On my return to the country after a near-decade sojourn abroad in 2008, I drove with my younger brother to a point near his site somewhere in Alimoso axis of Ikeja division of Lagos State. Getting to where gullies had overtaken roads built through communal effort, we had no choice but to park our vehicle and hop unto a motorcycle, popularly known as okada.
Two things struck a chord in me that I should quickly halt the ride and disembark: one, some tall people like me have phobia for heights, so I felt too tall up on the motorcycle, to the point of uncomfortability. Second, I knew from the way the okada rider was manoeuvring his machine that he was untrained/untutored to ride such a machine, and I wasn’t prepared to make myself a guinea-pig for experimentation.
Thanks to that intuitiveness and my blunt rejection of my brother’s plea to continue the ride, perhaps one won’t be alive today to give this testimony, as many had been sent to their early graves by these unlicensed but daredevil ‘murderers’, some of who had been forced into becoming okada riders by the harsh economic policies of government, which must be urgently addressed if there is no unpronounced plan by government to reduce our population through this callous elimination by untrained riders.

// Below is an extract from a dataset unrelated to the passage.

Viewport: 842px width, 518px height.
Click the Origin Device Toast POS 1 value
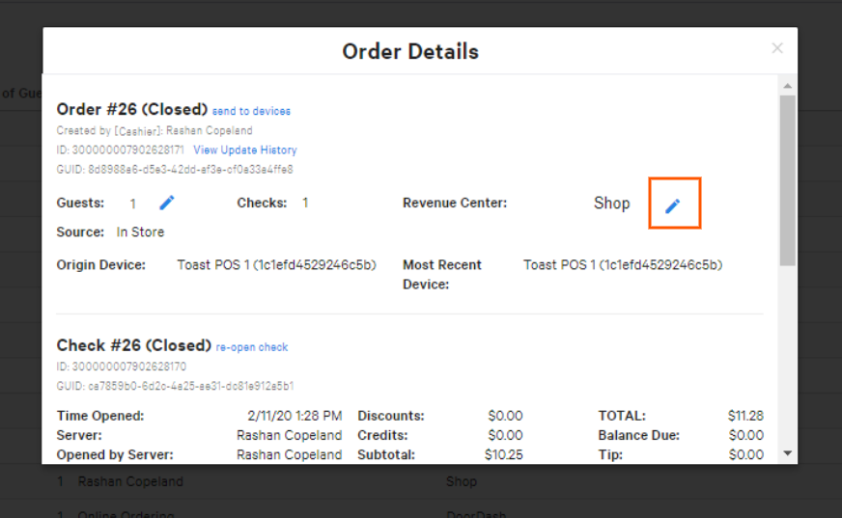[276, 264]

Government has a responsibility and duty to help preserve the lives of citizens, which is why the latest move in Lagos to begin a clampdown on okada riding on motorways or highways is most welcome. It is the irreducible minimum for government to ‘up’ its programme on providing safe, clean and affordable means of transportation to commuters, and the Ambode regime in Lagos, for example, is trying in that regard, especially with the new fleet of buses that are arriving in the city at the moment.
But until the refined public and private transportation policy fully matures, the state government MUST encourage okada riders away from all tarred roads and expressways and confine them to internal but untarred roads. Reason for this is that the okada riders tend to drive more recklessly on tarred roads than on untarred or rusty roads, thus increasing fatality rate on the highways. The laterite-covered roads, worsened by gullies created by erosion, have a salutary effect on the speed of okada, such that even if accidents occur on them, they are mostly not as fatal as the ones that occur on tarred and concrete roads.

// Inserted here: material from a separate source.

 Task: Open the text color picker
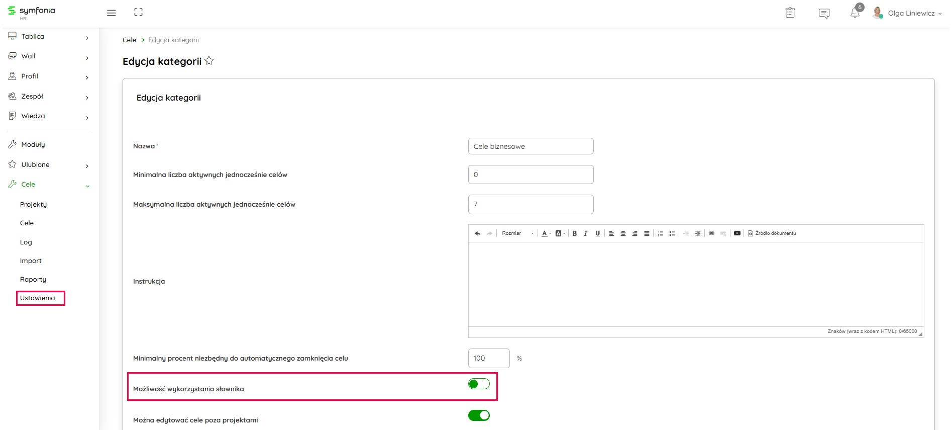click(x=546, y=233)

This piece may be unpopular with okada riders but it will serve their own best interests in the end if they hearken to this, as their urge to make money to maintain themselves and their families fades off once they kill themselves through their own inexperienced driving and recklessness. The greater pity is that innocent rider-citizens are inevitably made to pay, to die untimely, along with them through okada.
See why I love Okada town and hate the other ‘okada’ whose operational modus fits into the fad of molue drivers on Ikorodu routes few years back, whose motor-boys, otherwise called conductors, bang the bodies of their vehicles at bus stops to invite commuters into them before shouting “k’owope, k’emi o s’ofo”, translated to mean “pay your fare and perish along the way.”

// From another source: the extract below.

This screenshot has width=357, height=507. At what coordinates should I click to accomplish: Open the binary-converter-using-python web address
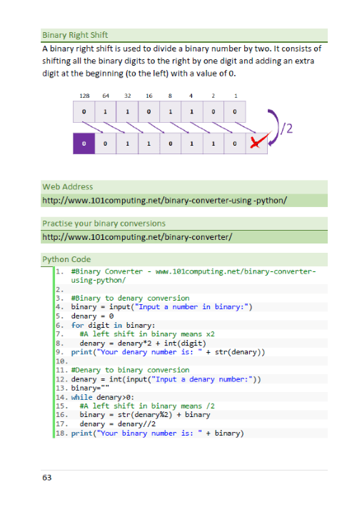coord(165,201)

My sympathy for those who took to okada riding as a last resort after losing their jobs in several places, including banks. But shouldn’t all agree that tutorials in motorcycle riding is the first requirement before embarking on trading with it as a fast means of communication?
Two, if majority of okada riders, who are mostly people of northern origin, fled from the murderous Boro Haram kingpins in that part of the country, should they come to Lagos from the northern parts of Nigeria to come and commit suicide with their mode of riding okada, which has no parallel in the world? I honestly do not think so.